- _Required work_
Reproduce the listing below in its entirety. Change nothing.

▬▬▬▬▬▬

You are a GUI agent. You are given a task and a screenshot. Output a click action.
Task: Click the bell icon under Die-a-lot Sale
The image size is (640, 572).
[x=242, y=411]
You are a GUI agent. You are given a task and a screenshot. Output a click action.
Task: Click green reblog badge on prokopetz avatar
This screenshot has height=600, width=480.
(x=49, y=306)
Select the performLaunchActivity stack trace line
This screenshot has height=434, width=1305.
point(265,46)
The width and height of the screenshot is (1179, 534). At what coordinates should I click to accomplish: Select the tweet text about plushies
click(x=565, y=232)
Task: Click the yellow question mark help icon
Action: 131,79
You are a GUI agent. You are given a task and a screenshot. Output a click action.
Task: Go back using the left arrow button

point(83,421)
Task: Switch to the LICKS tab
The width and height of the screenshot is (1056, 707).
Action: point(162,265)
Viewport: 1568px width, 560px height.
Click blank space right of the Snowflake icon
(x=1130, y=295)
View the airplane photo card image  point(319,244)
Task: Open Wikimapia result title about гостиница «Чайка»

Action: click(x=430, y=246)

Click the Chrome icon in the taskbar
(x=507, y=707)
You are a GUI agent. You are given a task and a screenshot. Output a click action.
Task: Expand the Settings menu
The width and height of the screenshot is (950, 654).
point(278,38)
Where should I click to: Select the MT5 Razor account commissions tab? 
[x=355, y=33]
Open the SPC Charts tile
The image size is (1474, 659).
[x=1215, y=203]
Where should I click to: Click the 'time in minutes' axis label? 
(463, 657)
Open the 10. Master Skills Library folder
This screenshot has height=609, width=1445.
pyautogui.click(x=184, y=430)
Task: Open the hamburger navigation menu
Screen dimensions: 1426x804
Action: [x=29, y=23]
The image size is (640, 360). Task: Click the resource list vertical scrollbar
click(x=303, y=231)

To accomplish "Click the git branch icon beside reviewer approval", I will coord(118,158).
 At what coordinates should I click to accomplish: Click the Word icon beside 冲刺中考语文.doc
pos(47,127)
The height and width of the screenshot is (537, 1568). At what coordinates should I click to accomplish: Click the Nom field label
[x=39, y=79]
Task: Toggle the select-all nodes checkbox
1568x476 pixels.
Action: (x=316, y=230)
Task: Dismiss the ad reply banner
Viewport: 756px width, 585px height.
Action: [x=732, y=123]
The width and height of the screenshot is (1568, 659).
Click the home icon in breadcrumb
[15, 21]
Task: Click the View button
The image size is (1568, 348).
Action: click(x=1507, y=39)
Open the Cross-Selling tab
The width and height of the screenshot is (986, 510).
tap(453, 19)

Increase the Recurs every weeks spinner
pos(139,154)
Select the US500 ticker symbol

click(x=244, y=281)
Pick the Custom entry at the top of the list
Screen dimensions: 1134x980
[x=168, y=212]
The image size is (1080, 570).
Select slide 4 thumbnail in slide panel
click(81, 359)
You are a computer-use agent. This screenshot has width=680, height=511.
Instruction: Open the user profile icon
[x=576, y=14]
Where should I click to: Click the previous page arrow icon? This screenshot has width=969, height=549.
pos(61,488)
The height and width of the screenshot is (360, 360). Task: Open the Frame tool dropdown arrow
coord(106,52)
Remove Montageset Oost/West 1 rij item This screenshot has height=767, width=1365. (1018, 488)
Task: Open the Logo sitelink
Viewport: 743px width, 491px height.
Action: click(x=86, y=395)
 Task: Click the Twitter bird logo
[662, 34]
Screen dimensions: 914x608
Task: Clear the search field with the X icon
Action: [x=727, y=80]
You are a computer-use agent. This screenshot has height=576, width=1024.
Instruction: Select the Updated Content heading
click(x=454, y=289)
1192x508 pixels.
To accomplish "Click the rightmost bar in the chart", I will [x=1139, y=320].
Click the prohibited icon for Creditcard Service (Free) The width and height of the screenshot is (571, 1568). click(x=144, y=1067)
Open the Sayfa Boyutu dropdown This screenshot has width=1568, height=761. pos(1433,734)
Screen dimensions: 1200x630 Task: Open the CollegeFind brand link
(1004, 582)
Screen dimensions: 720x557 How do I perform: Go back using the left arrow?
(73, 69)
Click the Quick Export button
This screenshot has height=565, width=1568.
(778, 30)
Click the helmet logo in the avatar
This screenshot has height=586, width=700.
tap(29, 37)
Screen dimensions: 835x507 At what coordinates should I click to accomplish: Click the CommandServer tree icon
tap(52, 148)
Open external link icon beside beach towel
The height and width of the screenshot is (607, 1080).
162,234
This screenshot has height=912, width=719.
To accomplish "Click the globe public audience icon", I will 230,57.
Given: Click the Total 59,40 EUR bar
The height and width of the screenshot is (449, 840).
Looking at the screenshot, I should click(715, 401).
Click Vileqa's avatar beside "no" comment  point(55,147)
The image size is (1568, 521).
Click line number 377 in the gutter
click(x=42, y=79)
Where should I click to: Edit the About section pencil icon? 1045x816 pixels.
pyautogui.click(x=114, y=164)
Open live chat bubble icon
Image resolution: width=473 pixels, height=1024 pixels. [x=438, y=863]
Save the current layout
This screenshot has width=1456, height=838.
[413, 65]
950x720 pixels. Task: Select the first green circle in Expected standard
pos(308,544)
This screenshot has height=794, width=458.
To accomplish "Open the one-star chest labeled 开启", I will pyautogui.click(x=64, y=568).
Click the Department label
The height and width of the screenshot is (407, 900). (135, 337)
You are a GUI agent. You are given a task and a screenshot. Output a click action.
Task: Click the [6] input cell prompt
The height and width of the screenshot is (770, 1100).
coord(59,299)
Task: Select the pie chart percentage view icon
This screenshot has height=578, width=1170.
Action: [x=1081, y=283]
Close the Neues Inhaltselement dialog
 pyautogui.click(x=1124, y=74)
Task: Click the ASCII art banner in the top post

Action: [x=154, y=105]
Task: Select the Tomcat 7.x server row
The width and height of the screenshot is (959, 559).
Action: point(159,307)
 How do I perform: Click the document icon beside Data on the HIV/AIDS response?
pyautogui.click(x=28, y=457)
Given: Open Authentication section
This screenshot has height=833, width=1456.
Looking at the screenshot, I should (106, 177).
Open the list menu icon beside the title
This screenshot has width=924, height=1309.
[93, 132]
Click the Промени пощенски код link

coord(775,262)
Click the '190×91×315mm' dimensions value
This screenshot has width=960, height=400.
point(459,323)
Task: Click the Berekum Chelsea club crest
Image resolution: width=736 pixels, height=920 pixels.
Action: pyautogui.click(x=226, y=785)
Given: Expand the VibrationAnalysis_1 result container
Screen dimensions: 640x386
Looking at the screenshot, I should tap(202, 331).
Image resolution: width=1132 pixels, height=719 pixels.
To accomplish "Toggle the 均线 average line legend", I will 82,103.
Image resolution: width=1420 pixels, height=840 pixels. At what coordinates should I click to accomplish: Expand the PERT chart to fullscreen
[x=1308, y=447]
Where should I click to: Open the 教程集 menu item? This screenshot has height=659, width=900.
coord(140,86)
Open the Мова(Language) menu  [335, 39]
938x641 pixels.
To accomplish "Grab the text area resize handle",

▬▬▬▬▬▬

- _Solution_
You are a GUI agent. You are given a task and a screenshot. Output a click action.
Task: Click the bell icon under Die-a-lot Sale
The image size is (640, 572).
[x=242, y=411]
You are a GUI agent. You are given a task and a screenshot. Output a click action.
Task: Click green reblog badge on prokopetz avatar
This screenshot has height=600, width=480.
(x=49, y=306)
Select the performLaunchActivity stack trace line
This screenshot has height=434, width=1305.
point(265,46)
The width and height of the screenshot is (1179, 534). At what coordinates should I click to accomplish: Select the tweet text about plushies
click(x=565, y=232)
Task: Click the yellow question mark help icon
Action: 131,79
You are a GUI agent. You are given a task and a screenshot. Output a click action.
Task: Go back using the left arrow button

point(83,421)
Task: Switch to the LICKS tab
The width and height of the screenshot is (1056, 707).
Action: point(162,265)
Viewport: 1568px width, 560px height.
Click blank space right of the Snowflake icon
(x=1130, y=295)
View the airplane photo card image  point(319,244)
Task: Open Wikimapia result title about гостиница «Чайка»

Action: click(x=430, y=246)

Click the Chrome icon in the taskbar
(x=507, y=707)
You are a GUI agent. You are given a task and a screenshot. Output a click action.
Task: Expand the Settings menu
The width and height of the screenshot is (950, 654).
point(278,38)
Where should I click to: Select the MT5 Razor account commissions tab? 
[x=355, y=33]
Open the SPC Charts tile
The image size is (1474, 659).
[x=1215, y=203]
Where should I click to: Click the 'time in minutes' axis label? 
(463, 657)
Open the 10. Master Skills Library folder
This screenshot has height=609, width=1445.
pyautogui.click(x=184, y=430)
Task: Open the hamburger navigation menu
Screen dimensions: 1426x804
Action: [x=29, y=23]
The image size is (640, 360). Task: Click the resource list vertical scrollbar
click(x=303, y=231)

To accomplish "Click the git branch icon beside reviewer approval", I will coord(118,158).
 At what coordinates should I click to accomplish: Click the Word icon beside 冲刺中考语文.doc
pos(47,127)
The height and width of the screenshot is (537, 1568). At what coordinates should I click to accomplish: Click the Nom field label
[x=39, y=79]
Task: Toggle the select-all nodes checkbox
1568x476 pixels.
Action: (x=316, y=230)
Task: Dismiss the ad reply banner
Viewport: 756px width, 585px height.
Action: [x=732, y=123]
The width and height of the screenshot is (1568, 659).
Click the home icon in breadcrumb
[15, 21]
Task: Click the View button
The image size is (1568, 348).
Action: click(x=1507, y=39)
Open the Cross-Selling tab
The width and height of the screenshot is (986, 510).
tap(453, 19)

Increase the Recurs every weeks spinner
pos(139,154)
Select the US500 ticker symbol

click(x=244, y=281)
Pick the Custom entry at the top of the list
Screen dimensions: 1134x980
[x=168, y=212]
The image size is (1080, 570).
Select slide 4 thumbnail in slide panel
click(81, 359)
You are a computer-use agent. This screenshot has width=680, height=511.
Instruction: Open the user profile icon
[x=576, y=14]
Where should I click to: Click the previous page arrow icon? This screenshot has width=969, height=549.
pos(61,488)
The height and width of the screenshot is (360, 360). Task: Open the Frame tool dropdown arrow
coord(106,52)
Remove Montageset Oost/West 1 rij item This screenshot has height=767, width=1365. (1018, 488)
Task: Open the Logo sitelink
Viewport: 743px width, 491px height.
Action: click(x=86, y=395)
 Task: Click the Twitter bird logo
[662, 34]
Screen dimensions: 914x608
Task: Clear the search field with the X icon
Action: [x=727, y=80]
You are a computer-use agent. This screenshot has height=576, width=1024.
Instruction: Select the Updated Content heading
click(x=454, y=289)
1192x508 pixels.
To accomplish "Click the rightmost bar in the chart", I will [x=1139, y=320].
Click the prohibited icon for Creditcard Service (Free) The width and height of the screenshot is (571, 1568). click(x=144, y=1067)
Open the Sayfa Boyutu dropdown This screenshot has width=1568, height=761. pos(1433,734)
Screen dimensions: 1200x630 Task: Open the CollegeFind brand link
(1004, 582)
Screen dimensions: 720x557 How do I perform: Go back using the left arrow?
(73, 69)
Click the Quick Export button
This screenshot has height=565, width=1568.
(778, 30)
Click the helmet logo in the avatar
This screenshot has height=586, width=700.
tap(29, 37)
Screen dimensions: 835x507 At what coordinates should I click to accomplish: Click the CommandServer tree icon
tap(52, 148)
Open external link icon beside beach towel
The height and width of the screenshot is (607, 1080).
162,234
This screenshot has height=912, width=719.
To accomplish "Click the globe public audience icon", I will 230,57.
Given: Click the Total 59,40 EUR bar
The height and width of the screenshot is (449, 840).
Looking at the screenshot, I should click(715, 401).
Click Vileqa's avatar beside "no" comment  point(55,147)
The image size is (1568, 521).
Click line number 377 in the gutter
click(x=42, y=79)
Where should I click to: Edit the About section pencil icon? 1045x816 pixels.
pyautogui.click(x=114, y=164)
Open live chat bubble icon
Image resolution: width=473 pixels, height=1024 pixels. [x=438, y=863]
Save the current layout
This screenshot has width=1456, height=838.
[413, 65]
950x720 pixels. Task: Select the first green circle in Expected standard
pos(308,544)
This screenshot has height=794, width=458.
To accomplish "Open the one-star chest labeled 开启", I will pyautogui.click(x=64, y=568).
Click the Department label
The height and width of the screenshot is (407, 900). (135, 337)
You are a GUI agent. You are given a task and a screenshot. Output a click action.
Task: Click the [6] input cell prompt
The height and width of the screenshot is (770, 1100).
coord(59,299)
Task: Select the pie chart percentage view icon
This screenshot has height=578, width=1170.
Action: [x=1081, y=283]
Close the Neues Inhaltselement dialog
 pyautogui.click(x=1124, y=74)
Task: Click the ASCII art banner in the top post

Action: [x=154, y=105]
Task: Select the Tomcat 7.x server row
The width and height of the screenshot is (959, 559).
Action: point(159,307)
 How do I perform: Click the document icon beside Data on the HIV/AIDS response?
pyautogui.click(x=28, y=457)
Given: Open Authentication section
This screenshot has height=833, width=1456.
Looking at the screenshot, I should (106, 177).
Open the list menu icon beside the title
This screenshot has width=924, height=1309.
[93, 132]
Click the Промени пощенски код link

coord(775,262)
Click the '190×91×315mm' dimensions value
This screenshot has width=960, height=400.
point(459,323)
Task: Click the Berekum Chelsea club crest
Image resolution: width=736 pixels, height=920 pixels.
Action: pyautogui.click(x=226, y=785)
Given: Expand the VibrationAnalysis_1 result container
Screen dimensions: 640x386
Looking at the screenshot, I should tap(202, 331).
Image resolution: width=1132 pixels, height=719 pixels.
To accomplish "Toggle the 均线 average line legend", I will 82,103.
Image resolution: width=1420 pixels, height=840 pixels. At what coordinates should I click to accomplish: Expand the PERT chart to fullscreen
[x=1308, y=447]
Where should I click to: Open the 教程集 menu item? This screenshot has height=659, width=900.
coord(140,86)
Open the Мова(Language) menu  [335, 39]
938x641 pixels.
To accomplish "Grab the text area resize handle",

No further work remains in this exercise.